What needs to be done: Please output the line containing "Given: Choose the 月 time period button" and all lines that follow it in the data below, exactly, with no pictures.

Records contained in a dataset:
....

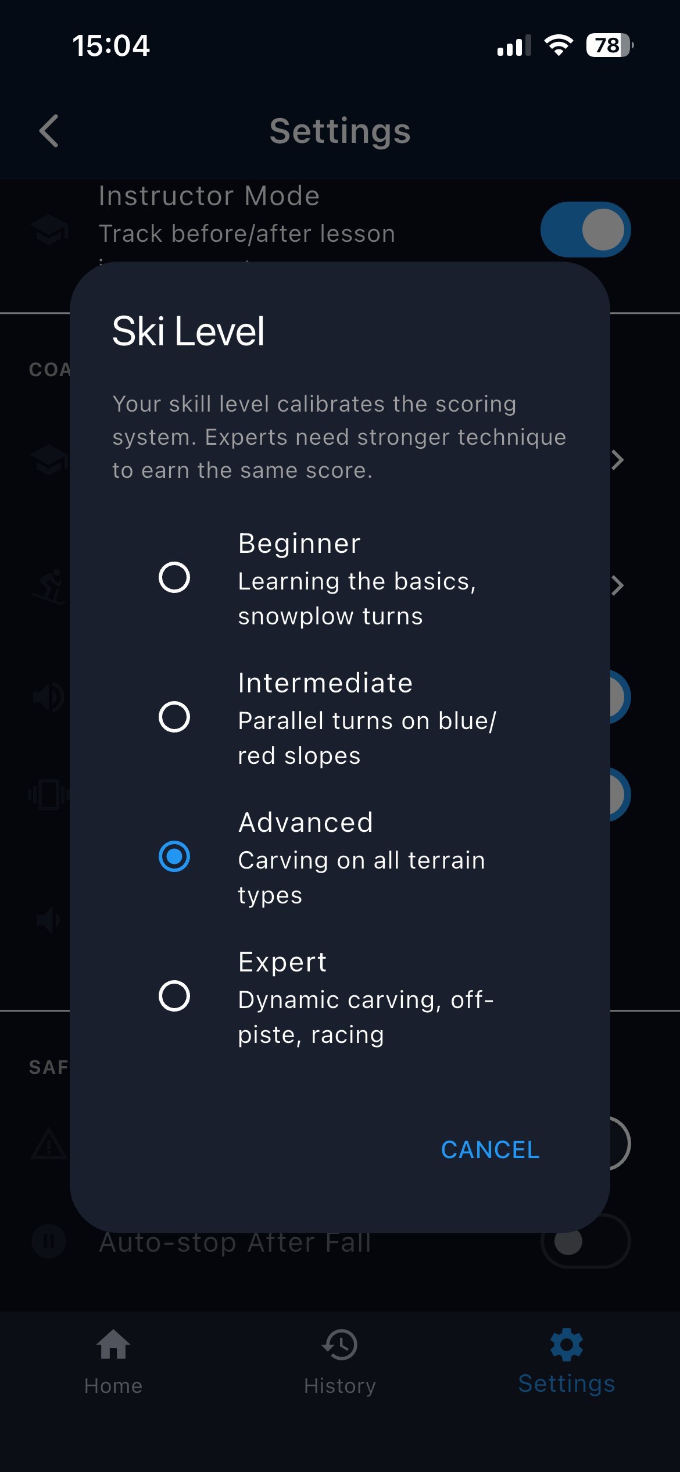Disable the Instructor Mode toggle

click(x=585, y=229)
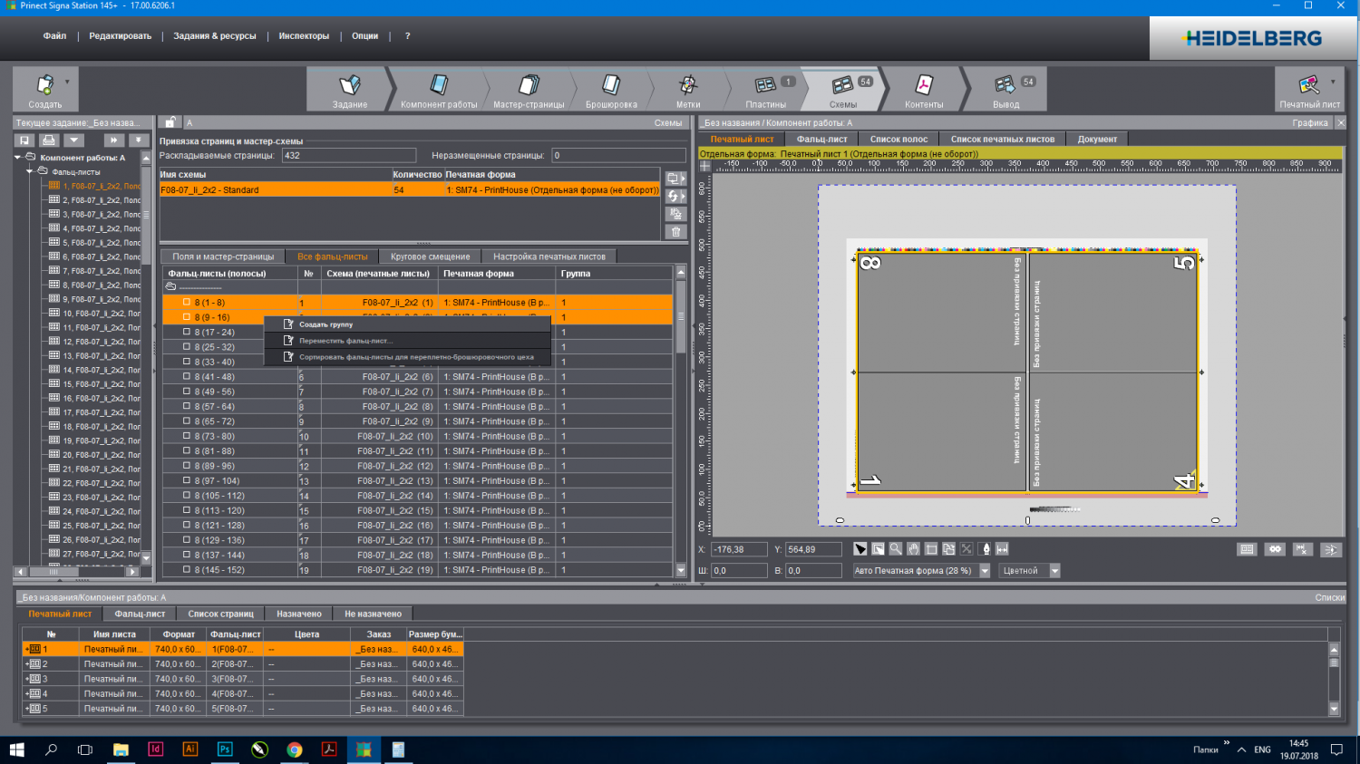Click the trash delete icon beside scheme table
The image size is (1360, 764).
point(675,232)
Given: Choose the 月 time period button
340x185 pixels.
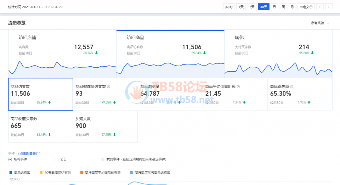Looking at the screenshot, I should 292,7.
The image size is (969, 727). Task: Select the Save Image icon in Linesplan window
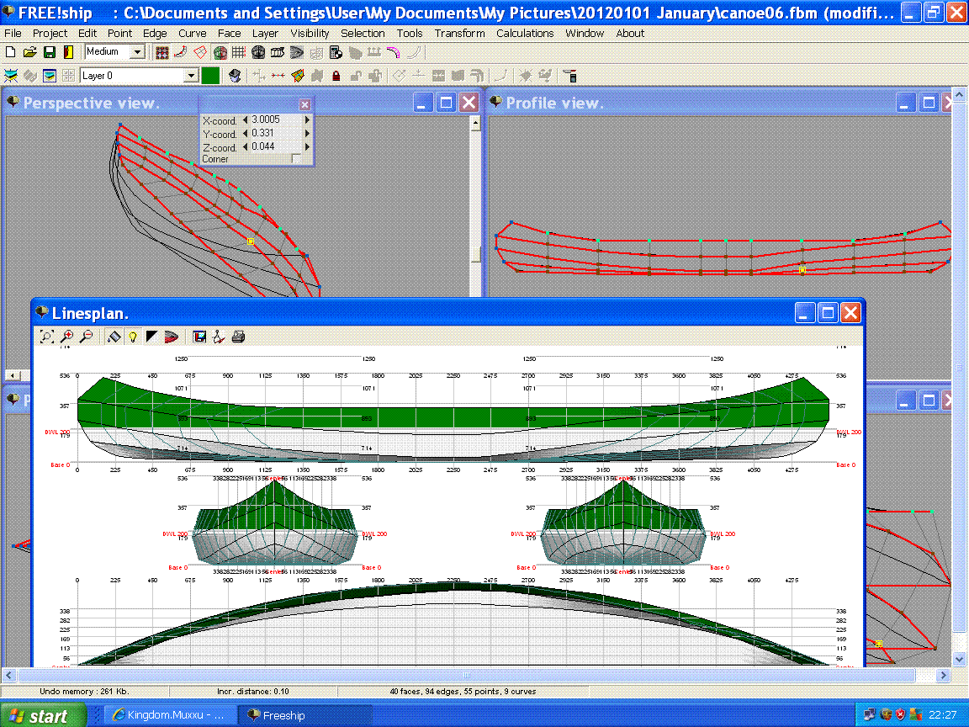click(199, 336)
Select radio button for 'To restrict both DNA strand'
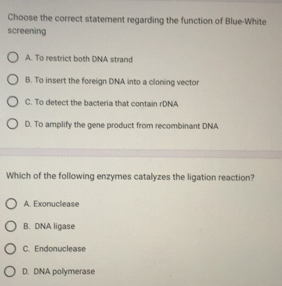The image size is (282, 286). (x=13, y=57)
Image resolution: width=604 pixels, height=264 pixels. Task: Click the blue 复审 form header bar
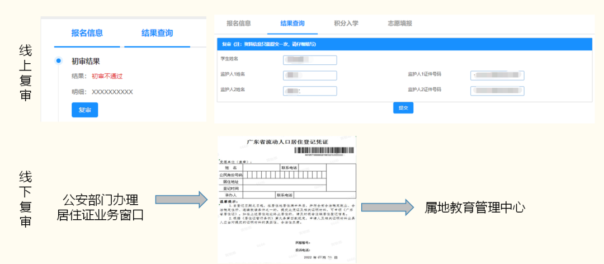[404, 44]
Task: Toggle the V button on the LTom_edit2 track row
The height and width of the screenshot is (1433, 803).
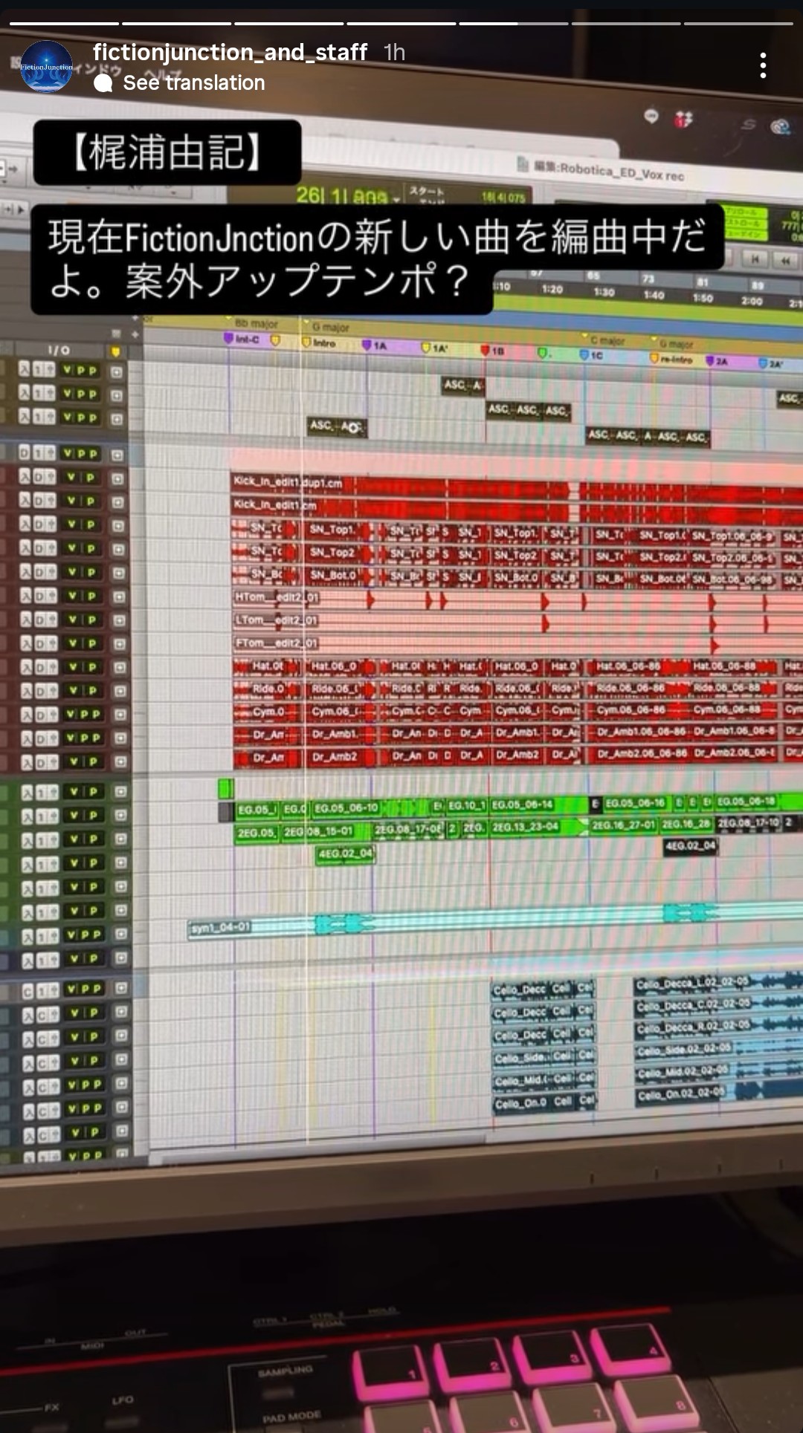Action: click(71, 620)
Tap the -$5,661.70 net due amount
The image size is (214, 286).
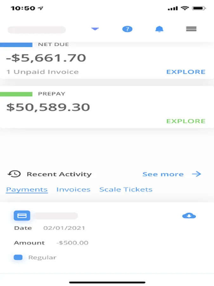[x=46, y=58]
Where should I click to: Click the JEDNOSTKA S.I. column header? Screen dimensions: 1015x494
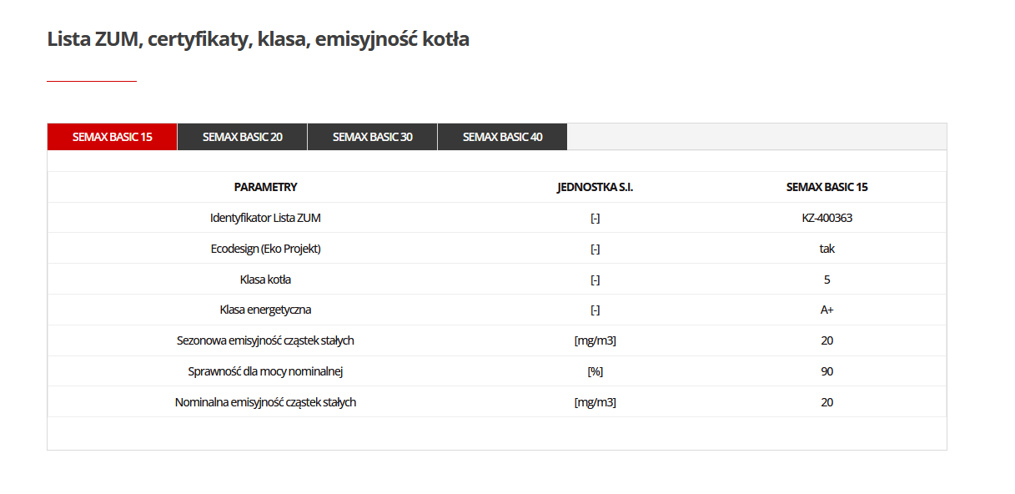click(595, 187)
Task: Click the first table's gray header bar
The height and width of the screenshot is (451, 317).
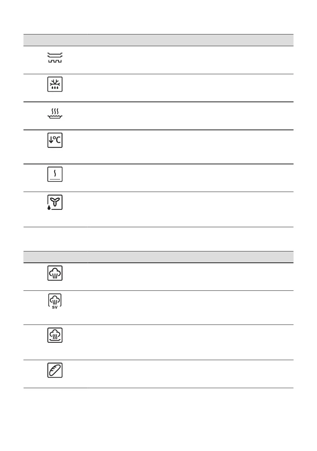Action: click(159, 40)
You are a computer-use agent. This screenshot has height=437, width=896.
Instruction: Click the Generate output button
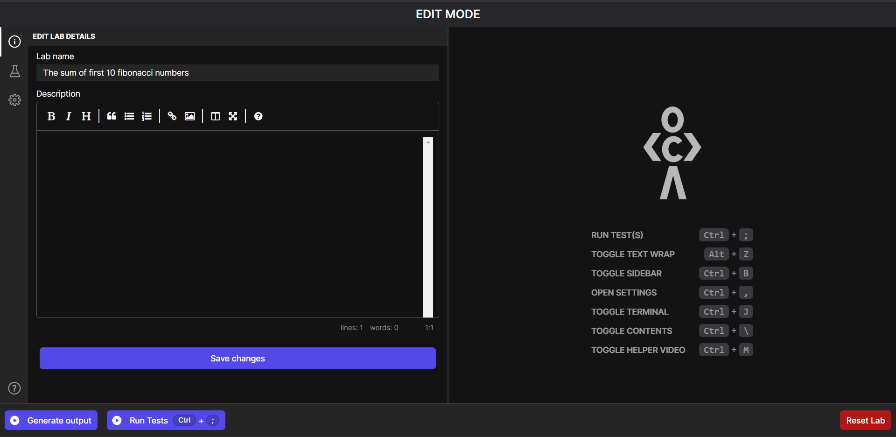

....

Result of this exercise:
Given: Choose the 月 time period button
340x185 pixels.
Looking at the screenshot, I should 292,7.
The image size is (969, 727). Task: Select the Save Image icon in Linesplan window
click(199, 336)
Select radio button for 'To restrict both DNA strand'
The image size is (282, 286). (x=13, y=57)
Image resolution: width=604 pixels, height=264 pixels. Task: Click the blue 复审 form header bar
[404, 44]
Task: Toggle the V button on the LTom_edit2 track row
The height and width of the screenshot is (1433, 803).
Action: click(71, 620)
Tap the -$5,661.70 net due amount
The image size is (214, 286).
[x=46, y=58]
Where should I click to: Click the JEDNOSTKA S.I. column header? Screen dimensions: 1015x494
click(595, 187)
Task: Click the first table's gray header bar
The height and width of the screenshot is (451, 317).
Action: click(159, 40)
You are a computer-use agent. This screenshot has height=437, width=896.
Instruction: Click the Generate output button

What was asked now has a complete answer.